It has been nearly two years since President Obama signed the Patient Protection and Affordable Healthcare Act, which provides for a regulatory pathway for biosimilar drugs through the Biologics Price Competition and Innovation Act (BPCIA) (1). The European Union actually blazed the trail for biosimilars in 2005 when it established guidelines for "similar biological medicinal products" (i.e., biosimilars) (2). Subsequently, Japan established guidelines on "follow-on-biologics" in 2009. Other countries, including Brazil, Australia, Turkey, Taiwan, Malaysia, Argentina, Mexico, Canada, and South Africa followed thereafter with many biosimilar regulatory pathways based on the EU model.

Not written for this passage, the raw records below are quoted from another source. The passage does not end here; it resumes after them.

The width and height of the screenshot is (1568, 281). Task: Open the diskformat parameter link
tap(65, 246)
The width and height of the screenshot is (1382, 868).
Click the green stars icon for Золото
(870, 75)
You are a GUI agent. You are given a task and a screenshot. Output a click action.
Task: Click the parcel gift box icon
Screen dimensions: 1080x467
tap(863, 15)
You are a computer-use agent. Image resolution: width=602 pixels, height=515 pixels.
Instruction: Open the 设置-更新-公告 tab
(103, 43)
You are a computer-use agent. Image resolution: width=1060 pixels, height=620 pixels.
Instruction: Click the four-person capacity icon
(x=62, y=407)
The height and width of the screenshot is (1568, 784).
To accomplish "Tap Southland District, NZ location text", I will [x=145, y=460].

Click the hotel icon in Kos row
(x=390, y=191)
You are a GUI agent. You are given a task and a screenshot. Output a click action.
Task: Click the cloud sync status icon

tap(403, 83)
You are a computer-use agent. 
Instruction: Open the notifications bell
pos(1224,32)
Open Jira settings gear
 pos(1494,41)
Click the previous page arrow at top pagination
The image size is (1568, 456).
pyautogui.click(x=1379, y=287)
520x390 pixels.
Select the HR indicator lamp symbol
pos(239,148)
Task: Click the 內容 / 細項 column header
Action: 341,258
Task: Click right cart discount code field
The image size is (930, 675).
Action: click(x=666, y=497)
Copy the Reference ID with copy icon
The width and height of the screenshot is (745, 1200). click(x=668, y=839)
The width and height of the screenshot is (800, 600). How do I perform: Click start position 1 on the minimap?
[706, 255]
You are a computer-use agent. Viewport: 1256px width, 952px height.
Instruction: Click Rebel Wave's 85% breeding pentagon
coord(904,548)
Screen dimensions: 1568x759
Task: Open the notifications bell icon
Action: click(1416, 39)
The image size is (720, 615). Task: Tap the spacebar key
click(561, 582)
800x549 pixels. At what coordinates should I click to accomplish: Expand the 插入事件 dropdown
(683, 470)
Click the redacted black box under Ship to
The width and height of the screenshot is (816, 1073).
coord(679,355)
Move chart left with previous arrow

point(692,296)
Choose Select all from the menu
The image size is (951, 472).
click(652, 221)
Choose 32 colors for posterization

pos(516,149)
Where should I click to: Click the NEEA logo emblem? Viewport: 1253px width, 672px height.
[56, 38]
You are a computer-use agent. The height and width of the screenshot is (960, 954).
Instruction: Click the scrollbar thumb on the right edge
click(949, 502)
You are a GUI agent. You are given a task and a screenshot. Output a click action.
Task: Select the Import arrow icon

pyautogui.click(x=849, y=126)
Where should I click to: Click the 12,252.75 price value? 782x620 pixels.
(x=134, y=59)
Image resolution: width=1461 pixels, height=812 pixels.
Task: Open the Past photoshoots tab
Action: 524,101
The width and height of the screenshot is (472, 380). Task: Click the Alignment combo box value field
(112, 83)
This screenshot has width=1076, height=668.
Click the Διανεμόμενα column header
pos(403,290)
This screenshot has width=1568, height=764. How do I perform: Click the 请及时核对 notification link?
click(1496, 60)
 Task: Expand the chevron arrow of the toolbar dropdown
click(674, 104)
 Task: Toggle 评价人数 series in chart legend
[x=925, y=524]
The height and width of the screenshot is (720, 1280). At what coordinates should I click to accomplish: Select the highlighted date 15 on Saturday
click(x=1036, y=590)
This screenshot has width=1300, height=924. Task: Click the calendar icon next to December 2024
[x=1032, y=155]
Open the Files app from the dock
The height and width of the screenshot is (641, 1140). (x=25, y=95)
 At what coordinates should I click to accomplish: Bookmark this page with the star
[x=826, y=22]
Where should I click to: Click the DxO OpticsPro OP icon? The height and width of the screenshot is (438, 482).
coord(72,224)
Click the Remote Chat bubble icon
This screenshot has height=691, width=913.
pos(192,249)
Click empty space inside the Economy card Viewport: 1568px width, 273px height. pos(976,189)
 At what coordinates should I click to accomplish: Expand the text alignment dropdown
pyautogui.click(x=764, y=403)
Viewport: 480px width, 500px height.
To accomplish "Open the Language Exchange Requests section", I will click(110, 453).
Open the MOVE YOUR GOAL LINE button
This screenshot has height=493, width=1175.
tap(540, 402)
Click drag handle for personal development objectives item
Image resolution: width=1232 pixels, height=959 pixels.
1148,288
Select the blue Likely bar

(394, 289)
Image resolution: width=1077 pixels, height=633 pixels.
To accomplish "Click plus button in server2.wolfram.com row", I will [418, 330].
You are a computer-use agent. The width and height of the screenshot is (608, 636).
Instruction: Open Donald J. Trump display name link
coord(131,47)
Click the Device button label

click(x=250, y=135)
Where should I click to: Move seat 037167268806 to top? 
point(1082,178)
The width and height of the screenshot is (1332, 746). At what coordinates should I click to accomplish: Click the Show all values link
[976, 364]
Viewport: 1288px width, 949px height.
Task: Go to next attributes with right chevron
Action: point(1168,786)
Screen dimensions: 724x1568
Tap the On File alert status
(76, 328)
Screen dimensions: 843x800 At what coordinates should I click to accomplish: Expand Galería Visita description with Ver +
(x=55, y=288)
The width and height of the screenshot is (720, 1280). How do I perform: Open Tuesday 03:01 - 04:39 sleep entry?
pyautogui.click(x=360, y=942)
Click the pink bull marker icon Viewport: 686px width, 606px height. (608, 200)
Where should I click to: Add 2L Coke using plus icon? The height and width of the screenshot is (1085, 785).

These national and regional guidelines do share a common theme: a step-wise, head-to-head comparability exercise between the biosimilar in direct comparison with the originator requiring extensive physical, chemical, and biological characterization, followed by nonclinical and clinical studies to demonstrate the same safety and efficacy profiles as the RP. All guidelines state that the same RP should be used throughout the analytical characterization, nonclinical, and clinical study stages. However, the specificity with regard to the selection of the RP differs among the various country guidelines.For instance, many legal pathways, including those of the three leading members of the International Conference on Harmonization (ICH) (i.e., the EU, Japan, and the US), require that the RP chosen is one which is already approved in the relevant country or region of the application. The EMA guidelines state that the RP used must be authorized in the EU on the basis of a complete dossier. Some data from comparability studies with a RP from outside the EU may be acceptable, but only for supportive purposes.
In the US, section 351(k) of the Public Health Safety Act, added by the BPCIA, requires comparison with a single RP which has been approved under the normal section 351(a) with reference to prior findings on safety, purity, and potency. Interestingly, the much anticipated recent (February 2012) draft guidances from FDA on both scientific and quality considerations in demonstrating biosimilarity to a reference protein product do suggest a degree of flexibility (3). They state that in certain circumstances, and with prior consultation, a sponsor may seek to use data derived from animal or clinical studies using a non-US-licensed comparator product. However, in such cases adequate "bridging data" to a US-licensed RP must be provided. This topic is actually discussed in detail in the accompanying Q&A document, in section 1.8 (3).
The World Health Organi-zation's Guideline on Evaluation of Similar Biotherapeutic Products, however, allows national regulatory authorities in countries without the particular approved product to accept a Reference Biological Product (RBP) from another jurisdiction provided that it has a well-established regulatory framework (4). Looking to Health Canada's guidelines, there is some flexibility in the source of the RP, provided that several conditions are met, such as the product being from an ICH member country.
So, in effect, any biosimilar manufacturer who proposes to market its products globally—and there are several with this stated aim—faces the prospect of multiple, separate studies that compare the biosimilar with different sourced RPs from the targeted markets. Sourcing the appropriate RP material from one market alone is a difficult and costly exercise because multiple lots manufactured over a long timeframe are required to establish changes in quality attributes.